About the Event
Lecture Abstract:
In 1769, King Louis XV of France gifted the small château of Louveciennes to his new mistress, Madame du Barry. Over the next two years, Du Barry embarked on a vast renovation project which included the construction of an entirely new pleasure pavilion, designed by the fashionable architect Claude-Nicholas Ledoux. Sculpture, and its association with a notional idea of white marble, served as the essential throughline through which both Ledoux and Du Barry wove together the new Neoclassical pavilion’s interior and exterior spaces. Deploying Sarah Ahmed’s theory of a phenomenology of whiteness, I shall illustrate how the replication of sculpture across space created an “infrastructure of whiteness” that othered non-white bodies, rendering them simultaneously invisible and hyper-visible. The biography of Louis Benoît Zamor (1762-1820), Madame du Barry’s black servant, or “blackamoor,” embodies this tension between erasure and visibility. How did Zamor experience the pavilion at Louveciennes? How did the racial politics of Neoclassical aesthetics assert and shape European notions of alterity?

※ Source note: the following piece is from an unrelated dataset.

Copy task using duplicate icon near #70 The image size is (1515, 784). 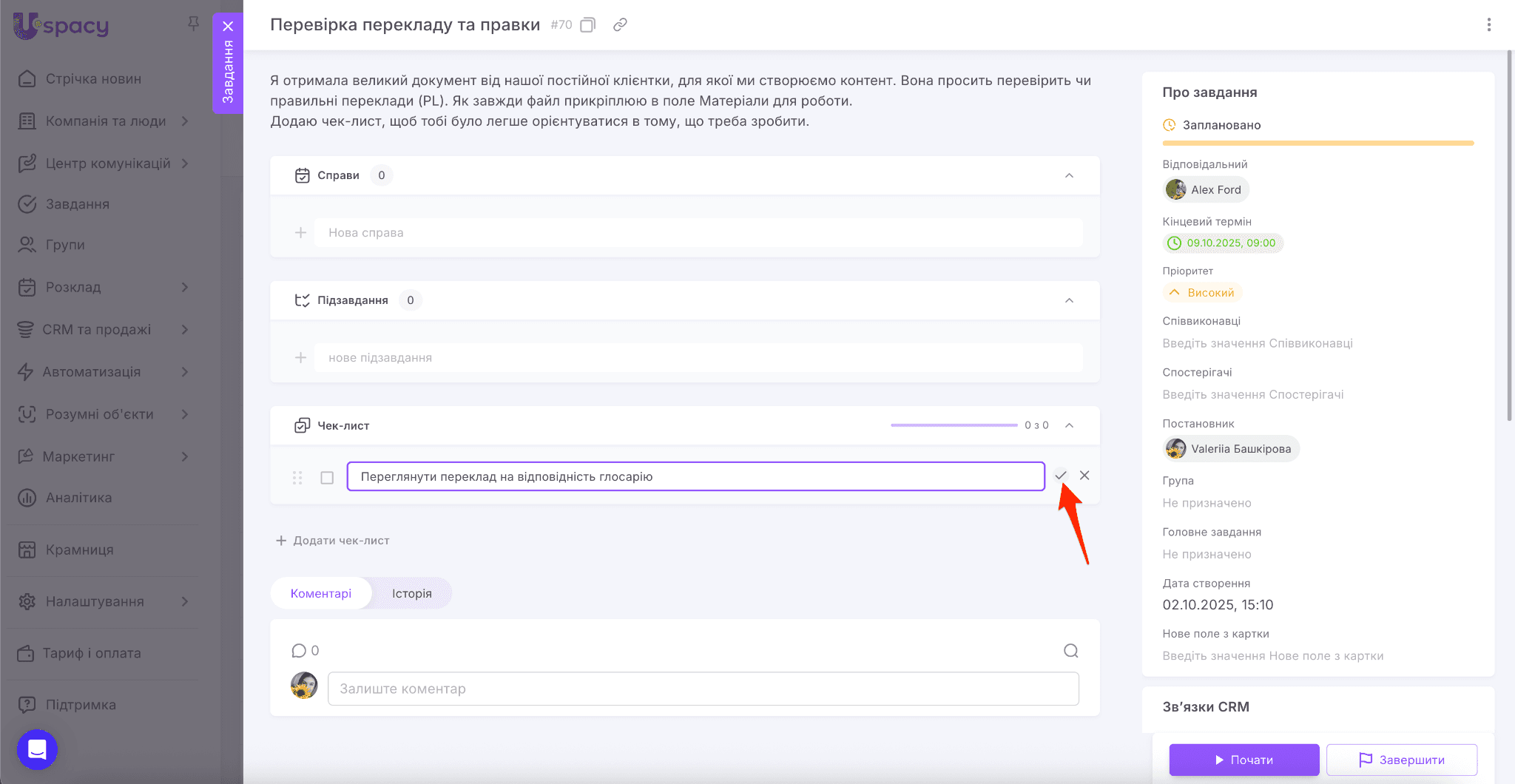click(587, 25)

The Katherine Tsanoff Brown Lecture Series is made possible through the generous support of The Katherine Brown Fund. The series honors Katherine Tsanoff Brown, a founding member of Rice University’s Department of Art History, later the Dean of Undergraduate Affairs, and an ardent supporter of public lectures and visiting scholars in the arts even after her retirement from Rice University in 1989. The inaugural lectures took place in academic year 2017-2018.